For some applications, the high performance is still a paramount: the faster is better. Others, e.g. many embedded, applications are rather real-time. Given the time constraint, cost and energy consumption must be minimized. Many slow tasks can be implemented by a single universal processor. But such a processor emulates a model instead of executing it directly. Migrating many custom logic circuits into a CPU + cheap memory makes the computer cheap. But why it will be more energy efficient?
A hardwired logic might be represented by its data path graph. All the nodes compute at every clock cycle. The performance is huge. It might be pipelined for additional throughput. In contrast, the universal processor evaluates a node per clock cycle saving intermediate results in memory.
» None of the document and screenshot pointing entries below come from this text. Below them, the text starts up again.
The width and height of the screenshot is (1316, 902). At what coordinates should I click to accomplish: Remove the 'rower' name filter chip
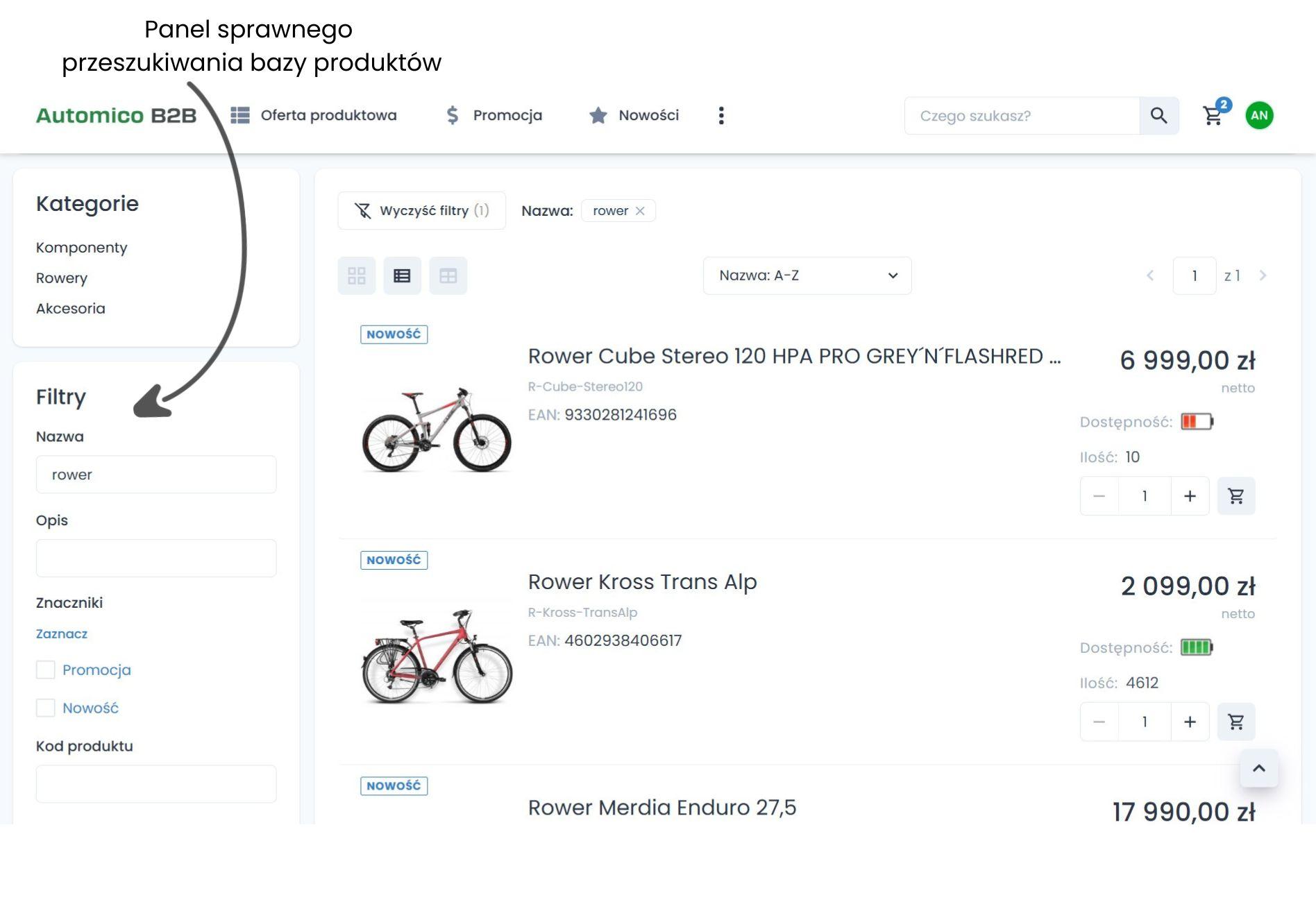[x=640, y=211]
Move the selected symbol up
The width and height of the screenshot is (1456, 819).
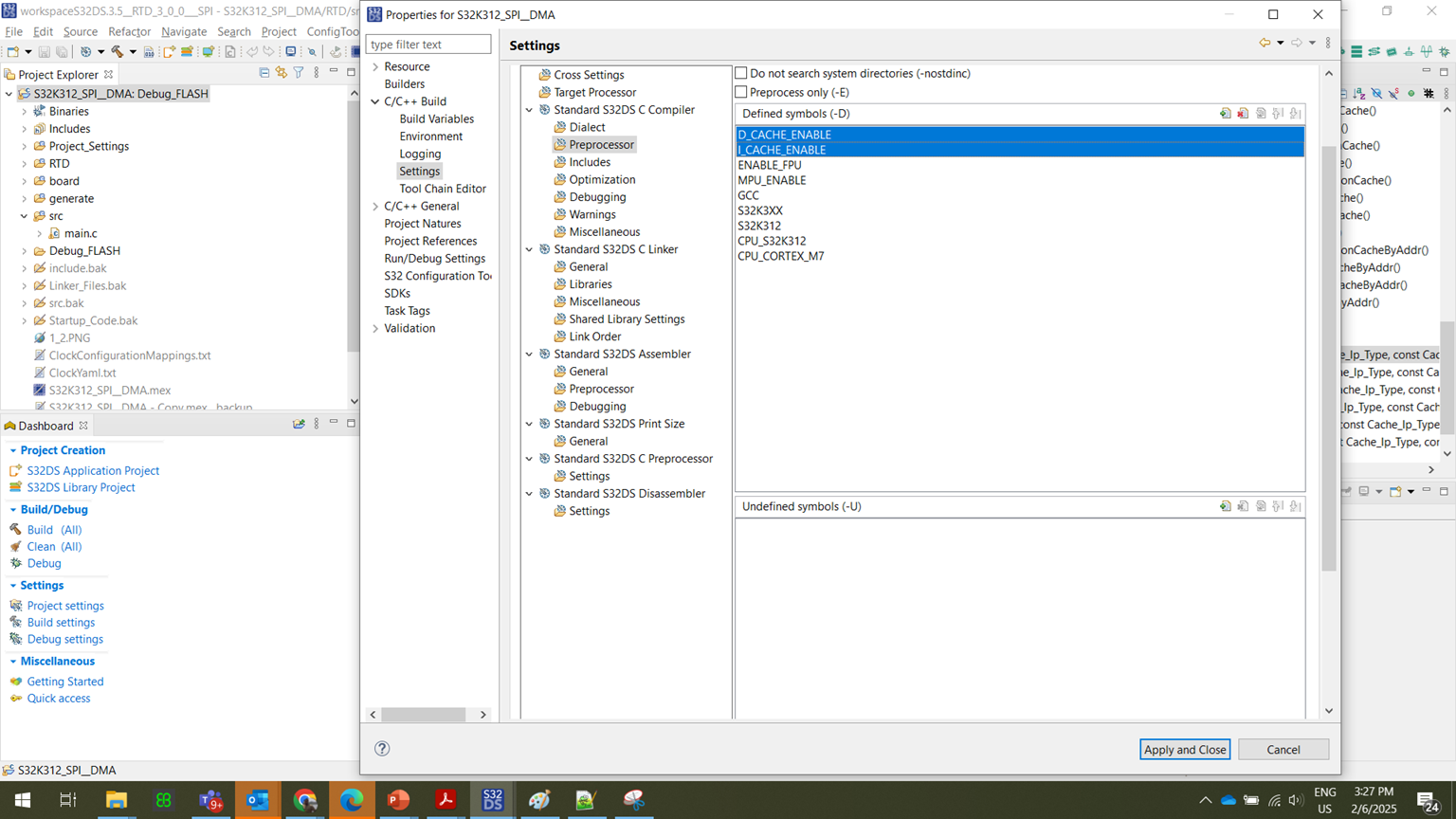pyautogui.click(x=1279, y=113)
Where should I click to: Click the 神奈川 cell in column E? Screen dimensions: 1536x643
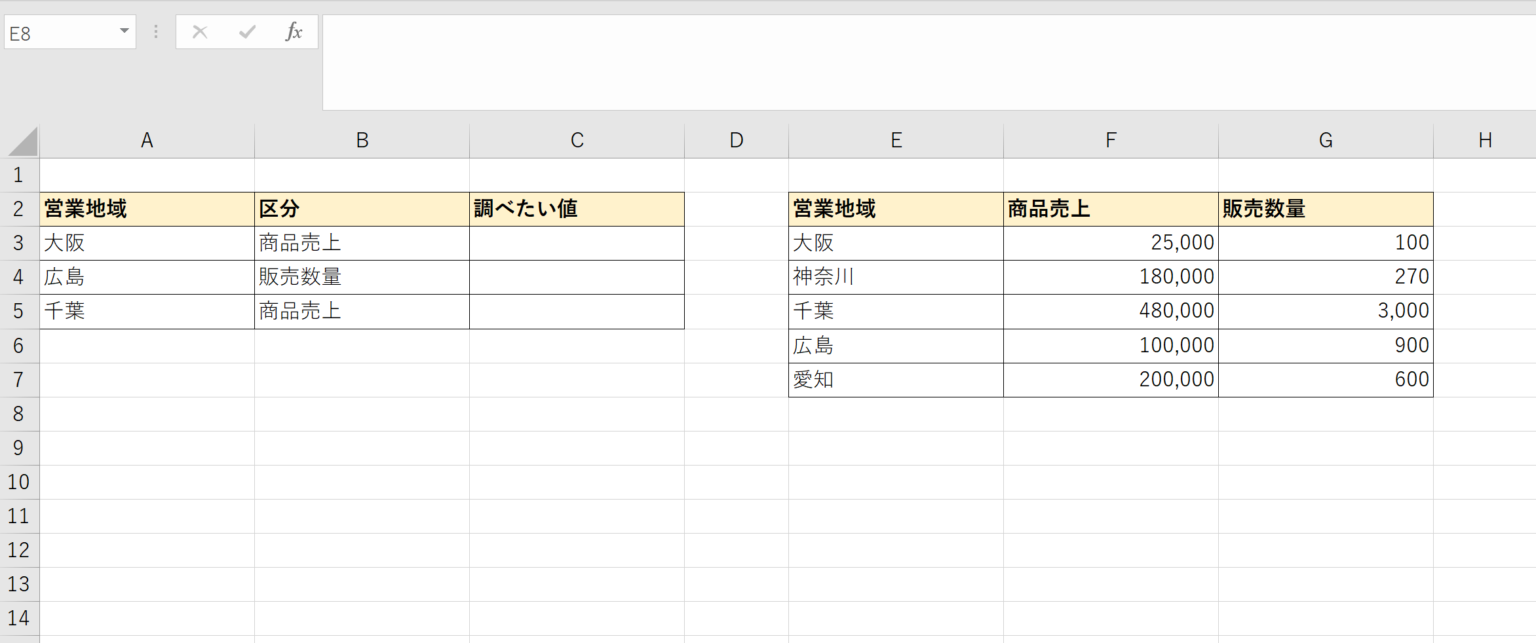coord(895,277)
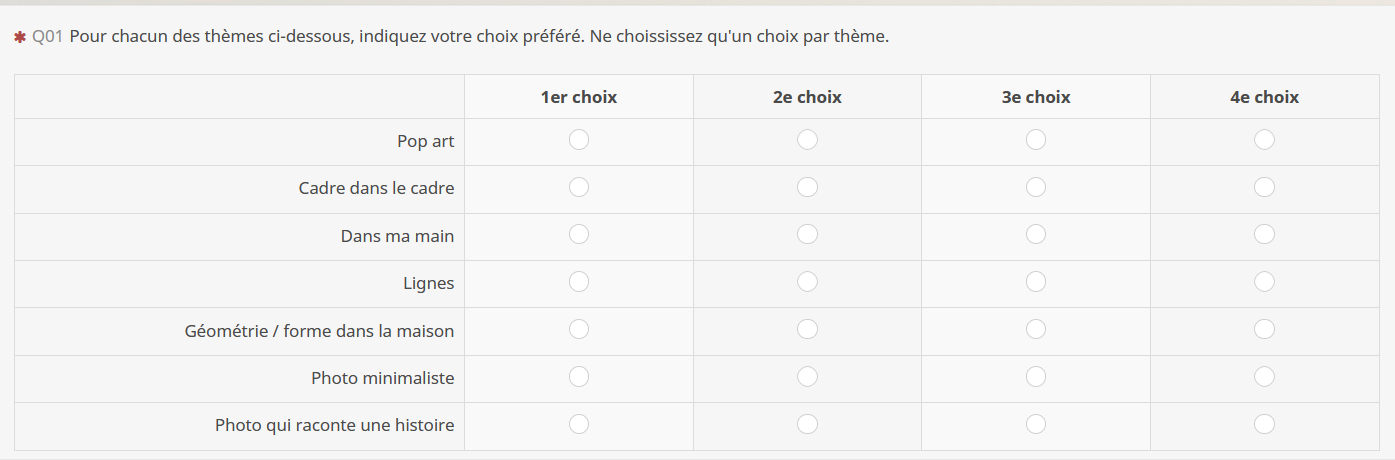The width and height of the screenshot is (1395, 460).
Task: Choose 4e choix for Cadre dans le cadre
Action: click(x=1264, y=187)
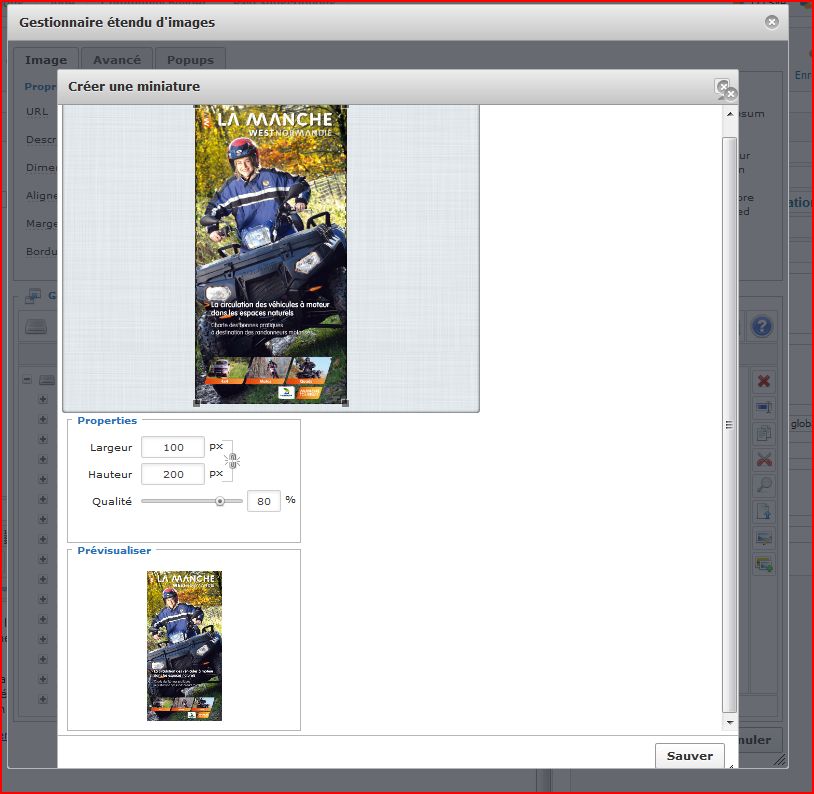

This means that in addition to the datapath computing nodes that are contained in ALU, the processor includes complex instruction decoding and operation result handling logic. Despite the processor can still be tinier than a number of dedicated circuits, it seems that the overhead at execution time should make it less energy efficient. So, is everything right here? This question cycled in my head.
I have stated that general-purpose processors are used for slow tasks. Obviously, a dedicated circuit capable to respond in few clock cycles will do empty job most of the time in case it is needed at very low rate. I have just suddenly realized that this means that a dedicated datapath would waste energy most of the time. This is how the less efficient but doing useful job universal processor beats it!